Шрифт:
Интервал:
Закладка:
— Что они сделали ему, Басан? Скажи — что? — кричал Тэмучжин.
Басан в легком удивлении посмотрел на него. Глаза его были темны и равнодушны.
— Они же не наши. Ты оставил бы их умирать от голода?
Тэмучжин отвел взгляд от Толуя, ногой отбросившего с дороги тело ребенка, мешавшее подойти к коню. Он понимал, что стал свидетелем преступления, но не мог выразить это словами. Между его семьей и Хорхузом не было кровной связи или браков. Они не были Волками.
— Он убивает как трус, — сказал Тэмучжин, тщательно подбирая слова. — А с вооруженными мужчинами он так же радостно бьется?
Басан нахмурился, и Тэмучжин понял, что попал в точку.
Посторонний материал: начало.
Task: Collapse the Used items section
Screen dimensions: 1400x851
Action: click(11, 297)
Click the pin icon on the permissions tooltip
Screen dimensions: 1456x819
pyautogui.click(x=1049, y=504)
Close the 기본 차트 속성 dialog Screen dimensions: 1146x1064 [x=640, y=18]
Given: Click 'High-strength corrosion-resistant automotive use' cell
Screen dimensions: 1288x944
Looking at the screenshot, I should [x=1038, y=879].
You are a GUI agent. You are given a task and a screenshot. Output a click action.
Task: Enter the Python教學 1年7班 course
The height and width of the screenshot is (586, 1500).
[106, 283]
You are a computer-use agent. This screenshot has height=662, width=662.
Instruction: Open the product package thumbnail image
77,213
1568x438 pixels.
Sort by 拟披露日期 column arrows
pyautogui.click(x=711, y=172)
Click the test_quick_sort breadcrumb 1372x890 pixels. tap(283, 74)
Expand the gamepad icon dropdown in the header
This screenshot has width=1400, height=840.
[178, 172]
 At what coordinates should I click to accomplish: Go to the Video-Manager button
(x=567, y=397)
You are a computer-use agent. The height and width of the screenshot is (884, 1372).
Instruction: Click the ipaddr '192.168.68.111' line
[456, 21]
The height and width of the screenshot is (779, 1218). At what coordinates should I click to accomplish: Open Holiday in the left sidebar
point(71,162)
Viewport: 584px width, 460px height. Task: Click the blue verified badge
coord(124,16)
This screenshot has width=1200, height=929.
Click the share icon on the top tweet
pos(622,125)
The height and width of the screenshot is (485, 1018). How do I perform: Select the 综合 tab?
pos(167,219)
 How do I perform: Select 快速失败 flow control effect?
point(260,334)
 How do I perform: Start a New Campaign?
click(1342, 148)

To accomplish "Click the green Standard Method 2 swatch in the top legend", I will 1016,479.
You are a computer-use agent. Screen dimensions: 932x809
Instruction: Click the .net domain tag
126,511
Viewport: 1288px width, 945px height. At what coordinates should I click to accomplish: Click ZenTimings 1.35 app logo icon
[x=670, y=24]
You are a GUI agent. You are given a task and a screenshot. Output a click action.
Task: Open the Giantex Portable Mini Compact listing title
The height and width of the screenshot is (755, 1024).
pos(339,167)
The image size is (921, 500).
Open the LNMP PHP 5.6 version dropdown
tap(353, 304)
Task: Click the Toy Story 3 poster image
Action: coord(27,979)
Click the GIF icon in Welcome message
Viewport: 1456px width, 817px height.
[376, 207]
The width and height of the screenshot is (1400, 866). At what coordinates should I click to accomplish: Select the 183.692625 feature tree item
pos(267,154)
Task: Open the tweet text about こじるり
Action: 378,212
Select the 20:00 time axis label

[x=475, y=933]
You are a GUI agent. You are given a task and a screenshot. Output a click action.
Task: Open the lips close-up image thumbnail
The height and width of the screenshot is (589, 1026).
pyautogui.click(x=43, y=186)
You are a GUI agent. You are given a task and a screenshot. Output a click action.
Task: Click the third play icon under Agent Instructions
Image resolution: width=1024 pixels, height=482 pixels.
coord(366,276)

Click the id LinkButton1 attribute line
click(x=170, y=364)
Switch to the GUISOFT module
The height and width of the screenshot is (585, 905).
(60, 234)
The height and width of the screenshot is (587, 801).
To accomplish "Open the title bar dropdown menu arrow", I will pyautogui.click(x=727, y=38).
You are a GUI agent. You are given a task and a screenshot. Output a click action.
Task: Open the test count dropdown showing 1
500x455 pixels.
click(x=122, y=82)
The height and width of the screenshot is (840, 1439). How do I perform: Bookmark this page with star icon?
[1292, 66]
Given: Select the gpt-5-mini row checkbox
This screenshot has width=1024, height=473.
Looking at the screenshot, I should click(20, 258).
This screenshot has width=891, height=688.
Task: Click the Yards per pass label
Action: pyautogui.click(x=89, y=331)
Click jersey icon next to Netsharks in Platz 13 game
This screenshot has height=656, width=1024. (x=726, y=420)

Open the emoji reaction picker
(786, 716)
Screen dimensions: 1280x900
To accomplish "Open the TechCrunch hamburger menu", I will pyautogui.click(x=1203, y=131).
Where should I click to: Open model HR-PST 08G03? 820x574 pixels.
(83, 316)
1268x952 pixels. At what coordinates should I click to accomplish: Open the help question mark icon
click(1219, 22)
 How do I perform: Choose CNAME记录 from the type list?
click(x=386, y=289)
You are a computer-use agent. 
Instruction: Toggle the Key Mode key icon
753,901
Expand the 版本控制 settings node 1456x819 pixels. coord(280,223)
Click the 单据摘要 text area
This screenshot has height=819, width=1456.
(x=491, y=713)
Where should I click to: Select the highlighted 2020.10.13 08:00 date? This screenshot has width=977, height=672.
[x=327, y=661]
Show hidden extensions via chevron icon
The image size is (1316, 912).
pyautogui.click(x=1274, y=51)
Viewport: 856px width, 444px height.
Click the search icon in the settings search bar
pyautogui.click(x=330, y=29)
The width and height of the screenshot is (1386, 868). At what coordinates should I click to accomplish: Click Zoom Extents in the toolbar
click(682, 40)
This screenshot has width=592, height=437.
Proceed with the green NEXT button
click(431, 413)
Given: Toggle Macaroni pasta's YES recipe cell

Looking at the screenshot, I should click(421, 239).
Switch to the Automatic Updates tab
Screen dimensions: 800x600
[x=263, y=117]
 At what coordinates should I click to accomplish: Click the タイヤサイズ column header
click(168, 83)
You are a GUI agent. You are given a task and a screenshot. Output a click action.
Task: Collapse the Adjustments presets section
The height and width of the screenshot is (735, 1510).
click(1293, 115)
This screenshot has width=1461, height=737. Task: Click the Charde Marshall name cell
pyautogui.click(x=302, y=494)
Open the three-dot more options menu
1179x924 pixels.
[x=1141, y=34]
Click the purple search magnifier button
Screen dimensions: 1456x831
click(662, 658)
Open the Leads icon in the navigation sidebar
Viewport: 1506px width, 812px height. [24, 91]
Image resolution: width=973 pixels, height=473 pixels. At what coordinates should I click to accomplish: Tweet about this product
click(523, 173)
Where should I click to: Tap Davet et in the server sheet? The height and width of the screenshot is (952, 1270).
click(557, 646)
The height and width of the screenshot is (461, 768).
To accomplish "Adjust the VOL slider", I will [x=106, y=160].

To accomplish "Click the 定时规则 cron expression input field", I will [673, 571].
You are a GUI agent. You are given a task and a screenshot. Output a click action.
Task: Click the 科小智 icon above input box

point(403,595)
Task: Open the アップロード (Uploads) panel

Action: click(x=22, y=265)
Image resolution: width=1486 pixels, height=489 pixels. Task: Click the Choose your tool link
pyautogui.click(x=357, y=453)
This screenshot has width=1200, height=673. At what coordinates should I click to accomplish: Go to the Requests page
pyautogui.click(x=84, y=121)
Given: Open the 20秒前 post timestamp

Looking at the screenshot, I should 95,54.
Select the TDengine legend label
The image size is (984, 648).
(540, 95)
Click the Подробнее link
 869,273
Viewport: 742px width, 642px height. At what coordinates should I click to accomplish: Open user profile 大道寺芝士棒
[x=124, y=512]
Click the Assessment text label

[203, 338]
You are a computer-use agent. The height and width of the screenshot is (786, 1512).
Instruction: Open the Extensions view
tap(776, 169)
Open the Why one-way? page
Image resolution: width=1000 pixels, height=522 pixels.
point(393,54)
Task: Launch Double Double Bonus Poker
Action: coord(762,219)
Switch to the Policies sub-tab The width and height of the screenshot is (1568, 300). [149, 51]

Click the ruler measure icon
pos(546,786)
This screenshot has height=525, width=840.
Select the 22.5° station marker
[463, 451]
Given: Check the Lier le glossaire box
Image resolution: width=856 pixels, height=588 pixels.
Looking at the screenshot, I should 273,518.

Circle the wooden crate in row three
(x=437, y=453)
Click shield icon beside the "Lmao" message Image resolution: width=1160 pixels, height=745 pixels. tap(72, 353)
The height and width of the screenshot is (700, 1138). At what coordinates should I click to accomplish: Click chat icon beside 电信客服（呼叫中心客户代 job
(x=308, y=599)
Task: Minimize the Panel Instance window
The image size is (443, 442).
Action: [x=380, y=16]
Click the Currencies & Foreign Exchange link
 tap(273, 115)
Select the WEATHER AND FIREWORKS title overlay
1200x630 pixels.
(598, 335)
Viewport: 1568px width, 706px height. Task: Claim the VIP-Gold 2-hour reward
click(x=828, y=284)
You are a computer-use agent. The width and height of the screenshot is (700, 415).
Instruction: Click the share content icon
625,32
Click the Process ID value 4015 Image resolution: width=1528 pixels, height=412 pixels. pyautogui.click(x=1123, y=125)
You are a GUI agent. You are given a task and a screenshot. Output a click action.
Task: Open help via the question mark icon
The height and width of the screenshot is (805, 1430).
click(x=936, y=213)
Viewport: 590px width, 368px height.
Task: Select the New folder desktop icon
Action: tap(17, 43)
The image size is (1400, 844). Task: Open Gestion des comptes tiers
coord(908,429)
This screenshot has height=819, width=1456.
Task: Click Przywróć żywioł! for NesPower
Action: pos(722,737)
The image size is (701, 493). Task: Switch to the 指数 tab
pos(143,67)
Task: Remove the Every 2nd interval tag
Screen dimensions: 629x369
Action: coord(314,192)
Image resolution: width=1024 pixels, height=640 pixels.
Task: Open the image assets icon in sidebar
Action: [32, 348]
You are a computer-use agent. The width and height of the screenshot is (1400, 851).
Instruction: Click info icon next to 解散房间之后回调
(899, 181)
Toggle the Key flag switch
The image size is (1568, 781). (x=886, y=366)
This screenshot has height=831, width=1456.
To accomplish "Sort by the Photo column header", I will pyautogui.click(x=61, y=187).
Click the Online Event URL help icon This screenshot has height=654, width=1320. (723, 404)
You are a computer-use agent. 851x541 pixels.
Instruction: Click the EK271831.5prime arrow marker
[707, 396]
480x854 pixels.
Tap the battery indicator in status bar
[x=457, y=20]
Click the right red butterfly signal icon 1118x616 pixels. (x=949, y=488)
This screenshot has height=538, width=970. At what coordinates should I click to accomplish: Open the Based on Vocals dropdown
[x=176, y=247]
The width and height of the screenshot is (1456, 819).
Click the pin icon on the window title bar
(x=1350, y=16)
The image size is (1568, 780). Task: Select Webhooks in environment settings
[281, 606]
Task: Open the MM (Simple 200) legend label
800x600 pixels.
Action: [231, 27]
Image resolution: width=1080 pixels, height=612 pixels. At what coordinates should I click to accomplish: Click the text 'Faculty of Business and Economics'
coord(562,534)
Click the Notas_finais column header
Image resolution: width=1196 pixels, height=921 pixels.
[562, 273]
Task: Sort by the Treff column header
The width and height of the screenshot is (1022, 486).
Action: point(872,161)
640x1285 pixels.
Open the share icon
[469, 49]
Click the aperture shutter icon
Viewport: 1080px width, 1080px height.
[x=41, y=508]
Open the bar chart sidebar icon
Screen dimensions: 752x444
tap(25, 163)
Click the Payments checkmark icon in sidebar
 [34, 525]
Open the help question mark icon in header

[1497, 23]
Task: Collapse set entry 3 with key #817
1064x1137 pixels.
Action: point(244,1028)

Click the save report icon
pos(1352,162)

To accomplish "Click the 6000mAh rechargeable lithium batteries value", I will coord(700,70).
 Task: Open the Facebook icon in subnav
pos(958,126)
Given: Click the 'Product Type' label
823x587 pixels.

Семья Хорхуза не пережила бы зиму, это правда. Есугэй, наверное, приказал бы сделать то же самое, но с печалью в душе и понимая, что в суровых краях это почти милосердие. Тэмучжин хмыкнул, когда Толуй подъехал к ним. Жалкий человечишка, несмотря на свое огромное тело и силу. Он убил всю семью, чтобы утолить свое разочарование, и теперь улыбался тем, кто его ждал. Тэмучжин возненавидел его и в душе дал себе клятву поквитаться с ним, но с Басаном больше не разговаривал.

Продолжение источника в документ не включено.